Neben seiner journalistischen Tätigkeit kreierte McClure eine komplexe, im Südafrika der 60er- und 70er-Jahre spielende Krimiserie, in deren Mittelpunkt die Polizisten Lieutenant Tromp Kramer, ein gradliniger Weisser, der die Apartheid-Politik, mit der er aufgewachsen ist, verinnerlicht hat, und sein cleverer Bantu-Partner Detective Sergeant Mickey Zondi, stehen; zwei gegensätzliche Figuren aus der fiktiven Stadt Trekkersburg (gemeint ist wohl Pietermaritzburg), zwischen denen sich im Verlauf der chronologisch zu lesenden Reihe eine enge, hinter herben Sprüchen halbwegs versteckte Freundschaft entwickelt. Inhaltlich ist ‚Die schwarze Hexe‘ aus dem Jahr 1991 der erste Titel der achtteiligen Serie.

In seinen Polizeiromanen ist McClure das Kunststück gelungen, den allgegenwärtigen Terror und Rassismus im totalitären System Apartheid derart subtil – mit beiläufig eingefügten Beobachtungen, ganz ohne polemische Statements – zu entlarven, dass seine Werke damals sogar in Südafrika erscheinen konnten.
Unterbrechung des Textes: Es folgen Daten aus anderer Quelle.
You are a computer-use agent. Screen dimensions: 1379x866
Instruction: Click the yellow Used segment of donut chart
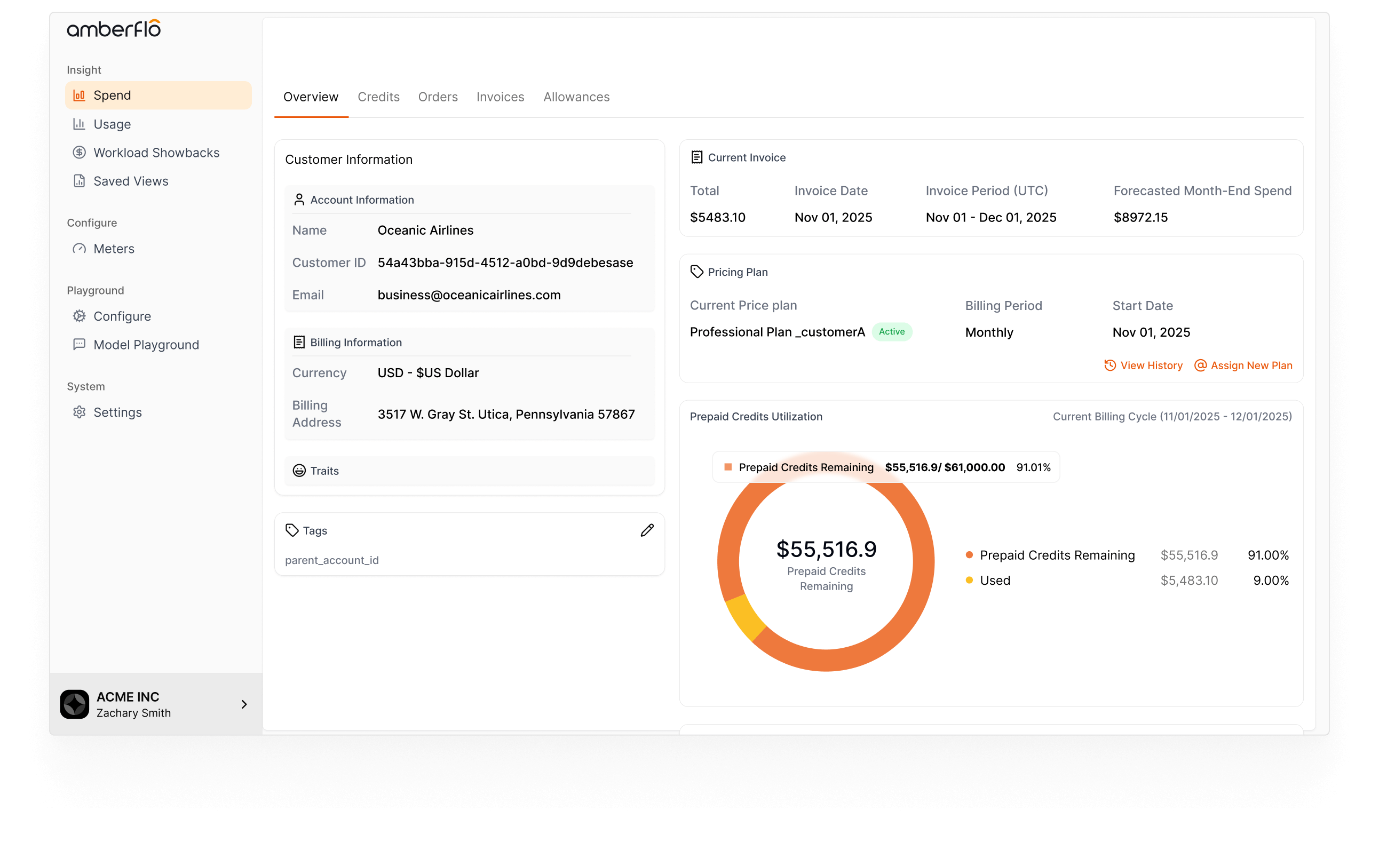tap(744, 617)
Ende der 70er-Jahre begleitete McClure längere Zeit eine englische Polizeieinheit; daraus resultierte 1980 das Sachbuch ‚Spike Island: Portrait of a British Police Division‘. Vier Jahre später wiederholte er dieses Vorgehen in San Diego, Kalifornien, mit ‚Cop World: Inside of an American Police Force‘. Darüber hinaus verfasste er drei weitere Romane, unter ihnen der in Südafrika angesiedelte Spionagethriller ‚Rogue Eagle‘.
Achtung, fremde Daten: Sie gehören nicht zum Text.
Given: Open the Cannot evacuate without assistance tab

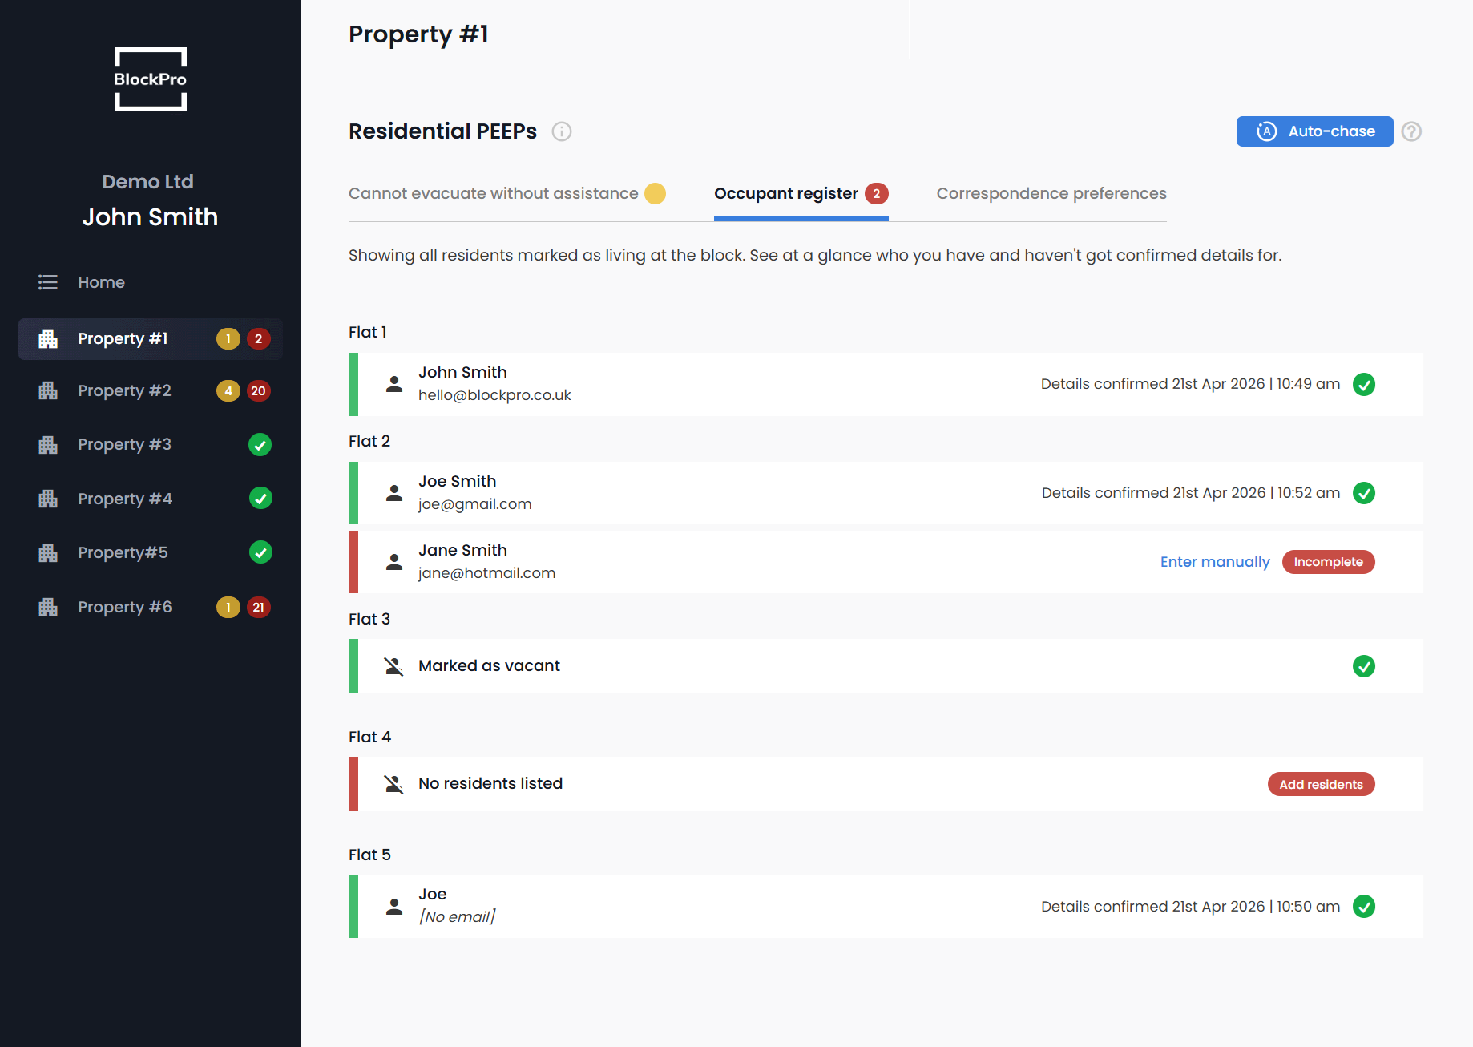Looking at the screenshot, I should pos(493,193).
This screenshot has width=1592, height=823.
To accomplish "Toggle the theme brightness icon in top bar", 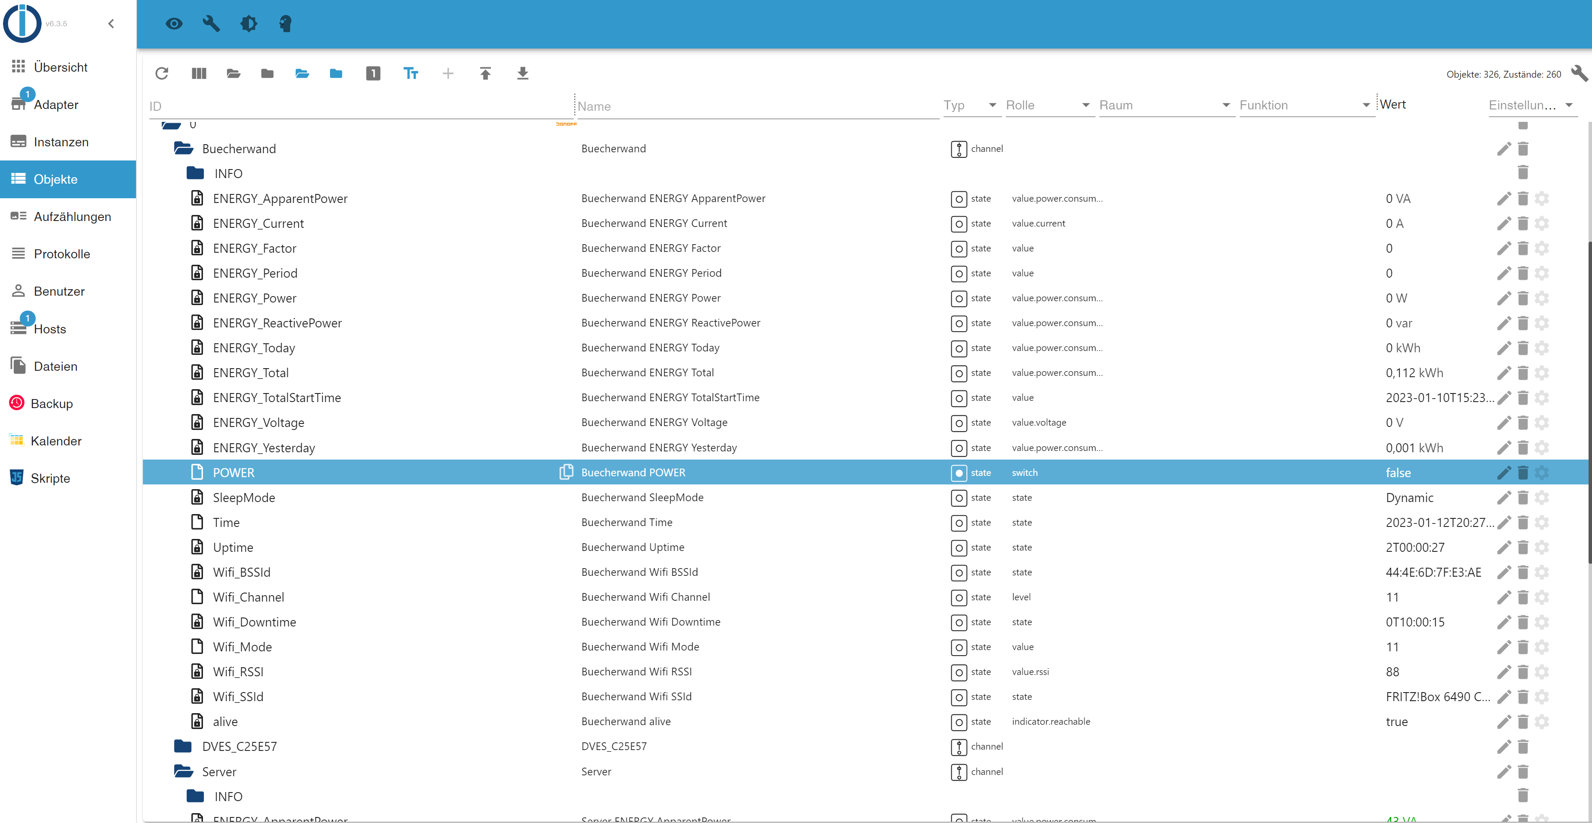I will point(248,23).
Anfang der 90er-Jahre beendete McClure seine schriftstellerische Laufbahn. 1994 wurde er Herausgeber der angesehenen Wochenzeitung ‚Oxford Times‘, von 2000 bis Ende 2005 übte er dieselbe Funktion bei der Tageszeitung ‚Oxford Mail‘ aus. Er starb 66-jährig in Oxford und hinterliess seine Frau Lorly, mit der er seit 1962 verheiratet war, und drei künstlerisch begabte Kinder, Alistair, James und Kirsten.

Bibliografie:

Tromp Kramer & Mickey Zondi-Serie: ‚The Steam Pig‘ – ‚Begräbnis inklusive‘ (auch unter dem Titel ‚Ein Sarg mit falscher Adresse‘, 1971), ‚The Caterpillar Cop‘ – ‚Nachtspiele‘ (auch unter dem Titel ‚Ein vorwitziges Kind‘ (1972), ‚The Gooseberry Fool‘ – ‚Beichtgeheimnisse‘ (auch unter dem Titel ‚Geheime Sünden, bar bezahlt‘ (1974), ‚Snake‘ – ‚Im Bann der Schlange‘ (auch unter dem Titel ‚Die Viper‘, 1975), ‚The Sunday Hangman‘ – ‚Ein Opfer für den Henker‘ (auch unter dem Titel ‚Mord am Galgen‘ (1977), ‚The Blood of an Englishman‘ – ‚Die Jagd nach dem Schatten‘ (1980), ‚The Artful Egg‘ – ‚Kalte Revanche‘ (1984), ‚The Song Dog‘ – ‚Die schwarze Hexe‘ (auch unter dem Titel ‚Song Dog‘, 1991);

Einzelwerke: ‚Four and Twenty Virgins‘ (1973), ‚Rogue Eagle‘ (1976).